• Goal of the exercise: Copy out all lines from the entries below in which "will" occurs.

[Collected data entries]
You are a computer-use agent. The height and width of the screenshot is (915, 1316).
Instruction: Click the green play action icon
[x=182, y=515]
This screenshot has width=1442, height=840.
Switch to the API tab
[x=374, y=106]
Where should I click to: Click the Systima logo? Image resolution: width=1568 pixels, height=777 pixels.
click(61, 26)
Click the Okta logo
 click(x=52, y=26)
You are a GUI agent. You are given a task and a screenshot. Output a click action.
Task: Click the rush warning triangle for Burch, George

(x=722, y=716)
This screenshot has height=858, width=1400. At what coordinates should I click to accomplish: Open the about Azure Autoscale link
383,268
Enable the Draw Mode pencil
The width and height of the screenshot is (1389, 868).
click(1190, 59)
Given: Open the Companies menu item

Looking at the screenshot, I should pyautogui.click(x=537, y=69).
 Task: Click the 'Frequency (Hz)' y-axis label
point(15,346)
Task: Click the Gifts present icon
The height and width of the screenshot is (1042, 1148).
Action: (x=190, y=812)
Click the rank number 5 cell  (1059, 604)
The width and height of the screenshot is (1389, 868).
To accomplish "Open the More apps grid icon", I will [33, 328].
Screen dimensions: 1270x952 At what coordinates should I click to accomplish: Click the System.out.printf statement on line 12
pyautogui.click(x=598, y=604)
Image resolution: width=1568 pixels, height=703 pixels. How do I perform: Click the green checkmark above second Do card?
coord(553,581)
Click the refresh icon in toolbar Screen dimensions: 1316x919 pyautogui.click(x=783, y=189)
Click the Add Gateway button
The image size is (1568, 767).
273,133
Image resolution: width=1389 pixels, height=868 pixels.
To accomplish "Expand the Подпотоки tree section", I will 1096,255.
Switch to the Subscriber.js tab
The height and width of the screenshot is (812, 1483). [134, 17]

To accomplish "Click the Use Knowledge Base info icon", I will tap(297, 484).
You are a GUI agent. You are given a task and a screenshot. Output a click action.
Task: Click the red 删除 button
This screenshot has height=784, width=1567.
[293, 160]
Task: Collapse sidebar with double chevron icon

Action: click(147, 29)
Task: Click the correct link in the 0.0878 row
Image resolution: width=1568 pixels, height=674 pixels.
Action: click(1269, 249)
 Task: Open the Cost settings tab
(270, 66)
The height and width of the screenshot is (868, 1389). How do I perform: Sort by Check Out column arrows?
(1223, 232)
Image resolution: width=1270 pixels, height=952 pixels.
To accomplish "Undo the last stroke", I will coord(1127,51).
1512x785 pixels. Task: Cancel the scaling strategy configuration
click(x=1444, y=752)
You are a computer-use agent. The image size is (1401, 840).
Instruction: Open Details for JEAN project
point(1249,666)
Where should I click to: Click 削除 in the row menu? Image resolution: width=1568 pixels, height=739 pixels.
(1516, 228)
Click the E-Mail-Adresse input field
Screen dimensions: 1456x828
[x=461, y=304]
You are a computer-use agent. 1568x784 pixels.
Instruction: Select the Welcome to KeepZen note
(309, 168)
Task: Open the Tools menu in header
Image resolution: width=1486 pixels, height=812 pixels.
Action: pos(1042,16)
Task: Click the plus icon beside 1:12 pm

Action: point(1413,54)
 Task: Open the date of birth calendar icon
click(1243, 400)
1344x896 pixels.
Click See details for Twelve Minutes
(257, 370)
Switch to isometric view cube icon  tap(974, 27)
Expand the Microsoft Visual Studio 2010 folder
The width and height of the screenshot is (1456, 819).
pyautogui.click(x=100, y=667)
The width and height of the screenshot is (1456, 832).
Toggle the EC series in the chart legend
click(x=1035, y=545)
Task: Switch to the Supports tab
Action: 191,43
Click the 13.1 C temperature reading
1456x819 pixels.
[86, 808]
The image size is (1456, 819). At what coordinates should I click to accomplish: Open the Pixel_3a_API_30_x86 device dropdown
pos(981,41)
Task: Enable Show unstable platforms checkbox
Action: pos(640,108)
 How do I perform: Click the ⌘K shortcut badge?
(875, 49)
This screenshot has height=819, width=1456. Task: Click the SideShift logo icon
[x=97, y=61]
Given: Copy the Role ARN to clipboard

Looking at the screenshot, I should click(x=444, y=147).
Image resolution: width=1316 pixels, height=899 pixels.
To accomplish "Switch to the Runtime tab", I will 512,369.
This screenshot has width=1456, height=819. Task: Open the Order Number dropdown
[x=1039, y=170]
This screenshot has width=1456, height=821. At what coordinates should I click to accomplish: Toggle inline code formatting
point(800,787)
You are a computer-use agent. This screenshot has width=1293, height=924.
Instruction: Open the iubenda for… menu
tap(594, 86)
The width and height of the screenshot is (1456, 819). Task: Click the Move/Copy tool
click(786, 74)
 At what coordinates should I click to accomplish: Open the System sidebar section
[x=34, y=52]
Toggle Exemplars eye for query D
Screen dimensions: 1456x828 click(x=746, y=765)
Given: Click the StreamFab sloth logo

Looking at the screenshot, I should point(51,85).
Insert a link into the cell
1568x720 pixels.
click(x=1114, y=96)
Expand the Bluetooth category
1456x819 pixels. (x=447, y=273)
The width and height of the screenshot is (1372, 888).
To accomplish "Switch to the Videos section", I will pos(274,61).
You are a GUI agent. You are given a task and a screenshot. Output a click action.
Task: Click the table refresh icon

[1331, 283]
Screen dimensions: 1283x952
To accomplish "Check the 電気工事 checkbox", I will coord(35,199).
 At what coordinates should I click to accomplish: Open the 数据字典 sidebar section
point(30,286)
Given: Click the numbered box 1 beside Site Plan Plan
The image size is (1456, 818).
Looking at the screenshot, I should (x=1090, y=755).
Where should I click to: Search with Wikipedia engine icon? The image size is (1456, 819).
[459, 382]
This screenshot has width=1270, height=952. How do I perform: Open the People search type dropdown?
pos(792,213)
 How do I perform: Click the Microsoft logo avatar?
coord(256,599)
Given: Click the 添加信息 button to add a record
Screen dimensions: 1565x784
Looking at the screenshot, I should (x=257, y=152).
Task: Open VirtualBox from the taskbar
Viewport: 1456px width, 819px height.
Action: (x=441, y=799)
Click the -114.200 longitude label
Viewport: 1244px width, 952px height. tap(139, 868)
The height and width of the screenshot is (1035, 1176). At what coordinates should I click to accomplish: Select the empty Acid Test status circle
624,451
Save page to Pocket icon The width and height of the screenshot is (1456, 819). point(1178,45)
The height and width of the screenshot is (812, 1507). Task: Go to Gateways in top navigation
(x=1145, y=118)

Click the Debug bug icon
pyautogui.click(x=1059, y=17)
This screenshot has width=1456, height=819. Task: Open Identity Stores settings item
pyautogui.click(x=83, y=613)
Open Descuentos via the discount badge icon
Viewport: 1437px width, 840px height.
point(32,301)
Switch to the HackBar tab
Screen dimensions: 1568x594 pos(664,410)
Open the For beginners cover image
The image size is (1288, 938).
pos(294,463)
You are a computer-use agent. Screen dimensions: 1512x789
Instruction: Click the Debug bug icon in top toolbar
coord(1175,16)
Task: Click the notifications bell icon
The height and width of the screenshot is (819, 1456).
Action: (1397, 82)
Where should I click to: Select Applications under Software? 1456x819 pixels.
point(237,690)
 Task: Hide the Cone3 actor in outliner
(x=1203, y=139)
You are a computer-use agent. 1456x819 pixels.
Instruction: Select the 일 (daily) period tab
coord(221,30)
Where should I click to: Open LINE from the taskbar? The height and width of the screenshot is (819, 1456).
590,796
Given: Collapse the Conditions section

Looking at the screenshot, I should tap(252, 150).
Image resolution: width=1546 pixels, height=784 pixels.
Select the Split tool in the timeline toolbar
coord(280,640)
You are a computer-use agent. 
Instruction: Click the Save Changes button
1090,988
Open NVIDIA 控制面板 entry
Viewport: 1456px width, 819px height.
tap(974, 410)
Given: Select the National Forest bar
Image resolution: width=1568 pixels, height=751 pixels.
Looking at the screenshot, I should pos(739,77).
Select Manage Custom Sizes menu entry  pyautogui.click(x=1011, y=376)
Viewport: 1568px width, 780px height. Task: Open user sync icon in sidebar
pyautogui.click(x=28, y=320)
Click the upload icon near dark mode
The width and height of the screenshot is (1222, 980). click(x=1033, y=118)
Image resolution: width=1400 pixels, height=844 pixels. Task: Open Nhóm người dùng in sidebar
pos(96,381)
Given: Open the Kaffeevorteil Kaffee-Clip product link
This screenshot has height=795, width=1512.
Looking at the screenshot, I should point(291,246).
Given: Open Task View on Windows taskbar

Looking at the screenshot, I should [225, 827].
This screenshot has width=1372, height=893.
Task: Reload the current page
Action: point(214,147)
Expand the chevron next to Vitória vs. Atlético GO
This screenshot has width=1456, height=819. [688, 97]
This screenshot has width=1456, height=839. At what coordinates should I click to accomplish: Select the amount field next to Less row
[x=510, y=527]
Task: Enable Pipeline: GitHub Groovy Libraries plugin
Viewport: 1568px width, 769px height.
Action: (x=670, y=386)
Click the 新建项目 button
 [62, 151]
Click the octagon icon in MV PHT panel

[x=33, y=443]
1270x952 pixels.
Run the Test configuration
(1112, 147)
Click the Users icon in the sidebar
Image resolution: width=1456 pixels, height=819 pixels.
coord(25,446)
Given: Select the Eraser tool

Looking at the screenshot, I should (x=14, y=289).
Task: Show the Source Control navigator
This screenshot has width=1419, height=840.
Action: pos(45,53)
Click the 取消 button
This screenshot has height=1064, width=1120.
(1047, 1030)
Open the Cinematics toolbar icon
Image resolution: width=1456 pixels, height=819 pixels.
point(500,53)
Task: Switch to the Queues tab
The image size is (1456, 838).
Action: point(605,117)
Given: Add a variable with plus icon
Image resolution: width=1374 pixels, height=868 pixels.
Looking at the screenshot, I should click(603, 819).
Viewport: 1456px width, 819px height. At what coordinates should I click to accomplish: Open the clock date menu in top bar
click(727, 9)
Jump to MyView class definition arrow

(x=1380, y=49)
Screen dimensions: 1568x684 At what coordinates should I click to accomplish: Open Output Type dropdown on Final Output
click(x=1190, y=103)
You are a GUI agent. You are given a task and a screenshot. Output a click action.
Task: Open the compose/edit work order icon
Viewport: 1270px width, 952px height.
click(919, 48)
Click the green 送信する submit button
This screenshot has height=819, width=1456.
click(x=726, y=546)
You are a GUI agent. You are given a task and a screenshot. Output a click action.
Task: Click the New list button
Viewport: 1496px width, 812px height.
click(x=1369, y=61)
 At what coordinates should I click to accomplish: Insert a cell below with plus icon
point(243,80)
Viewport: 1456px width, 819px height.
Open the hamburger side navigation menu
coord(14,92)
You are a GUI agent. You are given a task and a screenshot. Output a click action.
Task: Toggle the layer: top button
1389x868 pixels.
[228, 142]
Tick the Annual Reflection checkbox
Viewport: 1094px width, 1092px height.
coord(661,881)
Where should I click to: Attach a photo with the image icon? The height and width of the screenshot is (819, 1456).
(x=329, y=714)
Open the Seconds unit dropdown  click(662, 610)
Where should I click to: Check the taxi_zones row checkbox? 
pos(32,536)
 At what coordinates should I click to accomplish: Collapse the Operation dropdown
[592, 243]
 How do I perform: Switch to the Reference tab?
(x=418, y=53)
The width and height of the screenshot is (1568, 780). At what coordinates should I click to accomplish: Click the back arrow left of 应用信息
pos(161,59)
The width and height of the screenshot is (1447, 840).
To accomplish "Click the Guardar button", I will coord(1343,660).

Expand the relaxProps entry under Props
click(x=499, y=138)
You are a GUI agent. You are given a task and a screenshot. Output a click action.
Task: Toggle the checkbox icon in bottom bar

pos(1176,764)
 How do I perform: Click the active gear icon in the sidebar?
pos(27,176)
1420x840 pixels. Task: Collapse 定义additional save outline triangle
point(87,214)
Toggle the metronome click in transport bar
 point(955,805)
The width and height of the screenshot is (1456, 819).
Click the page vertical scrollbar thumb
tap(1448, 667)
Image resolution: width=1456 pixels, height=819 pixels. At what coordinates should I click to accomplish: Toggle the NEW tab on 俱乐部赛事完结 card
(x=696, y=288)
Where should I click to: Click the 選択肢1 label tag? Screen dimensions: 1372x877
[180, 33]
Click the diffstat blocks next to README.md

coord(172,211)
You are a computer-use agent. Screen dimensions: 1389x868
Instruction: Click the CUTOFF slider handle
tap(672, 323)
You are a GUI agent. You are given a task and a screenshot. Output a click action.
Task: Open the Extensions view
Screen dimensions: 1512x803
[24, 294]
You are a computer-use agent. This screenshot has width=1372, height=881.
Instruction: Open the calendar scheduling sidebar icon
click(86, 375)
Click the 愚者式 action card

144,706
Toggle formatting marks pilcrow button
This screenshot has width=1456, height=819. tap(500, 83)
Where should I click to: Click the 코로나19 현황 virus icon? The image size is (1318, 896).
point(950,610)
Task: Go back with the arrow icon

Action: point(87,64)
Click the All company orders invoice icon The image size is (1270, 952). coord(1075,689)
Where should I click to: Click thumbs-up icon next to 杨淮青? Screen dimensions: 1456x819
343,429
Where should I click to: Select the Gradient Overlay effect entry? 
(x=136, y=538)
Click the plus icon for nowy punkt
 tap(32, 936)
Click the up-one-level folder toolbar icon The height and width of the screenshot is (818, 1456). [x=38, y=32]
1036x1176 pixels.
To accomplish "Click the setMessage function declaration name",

• Reply:
To accomplish "Open the More apps grid icon", I will [33, 328].
To accomplish "Expand the Подпотоки tree section", I will 1096,255.
To accomplish "Click the Use Knowledge Base info icon", I will tap(297, 484).
To accomplish "Undo the last stroke", I will coord(1127,51).
To accomplish "Switch to the Runtime tab", I will 512,369.
To accomplish "Switch to the Videos section", I will pos(274,61).
To accomplish "Check the 電気工事 checkbox", I will coord(35,199).
To accomplish "Click the Guardar button", I will coord(1343,660).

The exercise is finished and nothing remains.